7 Symptoms of Duchenne Muscular Dystrophy

Duchenne muscular dystrophy is just one of the nine types of the degenerative muscular disease. A French doctor named Guillaume Duchenne was the first person to take notice of the disease symptoms, and thus, experts named it after him. It wasn’t until around 1987 that specialists discovered that the disease came from a deficiency in a crucial muscle protein. The condition is genetic, and it starts to affect suffers as young as age three. There is a milder form of Duchenne muscular dystrophy called Becker muscular dystrophy. The Becker type is a little less symptomatic, and the symptoms may not start in an affected person until his or her teenage years.

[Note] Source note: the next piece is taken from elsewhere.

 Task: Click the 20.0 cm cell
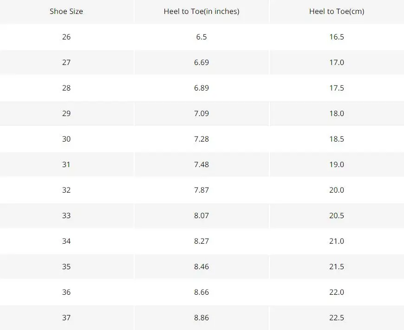[x=337, y=190]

To pinpoint and diagnose a case of Duchenne muscular dystrophy, a medical specialist will run some tests. The first test that they run may be a blood test where they look at the creatine kinase levels. Creatine kinase leaks from the blood when something is destroying the person’s muscles. If that test yields positive results, the next test will be one in which they will examine the person’s DNA to look for mutations in the protein called dystrophin. They draw the conclusion from those two tests and then begin to treat the affected person.

The life expectancy of a person with Duchenne muscular dystrophy has improved over the years and is now into the 30s, 40s and even 50s. The numbers will improve as new medicines and processes become available for treatment. Parents of children who exhibit the signs of Duchenne muscular dystrophy should have their children checked by a medic as soon as possible to begin care. The following are seven of the most common symptoms that a person with the condition will have:

1. Difficulty Walking

Difficulty walking is one of the most common problems of people who have Duchenne muscular dystrophy. The disease affects all of the muscles, especially the ones in the legs and pelvic area. The human body has about 650 muscles, 13 of which are in the legs. The lack of protein causes the legs to be extremely weak, which makes it almost impossible for a person to be able to get around over time.

Many children with Duchenne muscular dystrophy have to live their lives in wheelchairs because they lose their ability to walk only a short while after they gain it. The babies often seem normal, but then various symptoms occur between the ages of two and six. Those symptoms include the declining ability to walk. The affected person may first show other signs like back hunching, protruding stomach, walking on the toes or awkward positioning of the shoulders. A swayed back may be another symptom that develops. Loss of balance enters at some point, and then the child may experience frequent accidents and falls because of it. The wheelchair eventually becomes the safest mode of transportation for the person because it prevents him or her from sustaining additional injuries.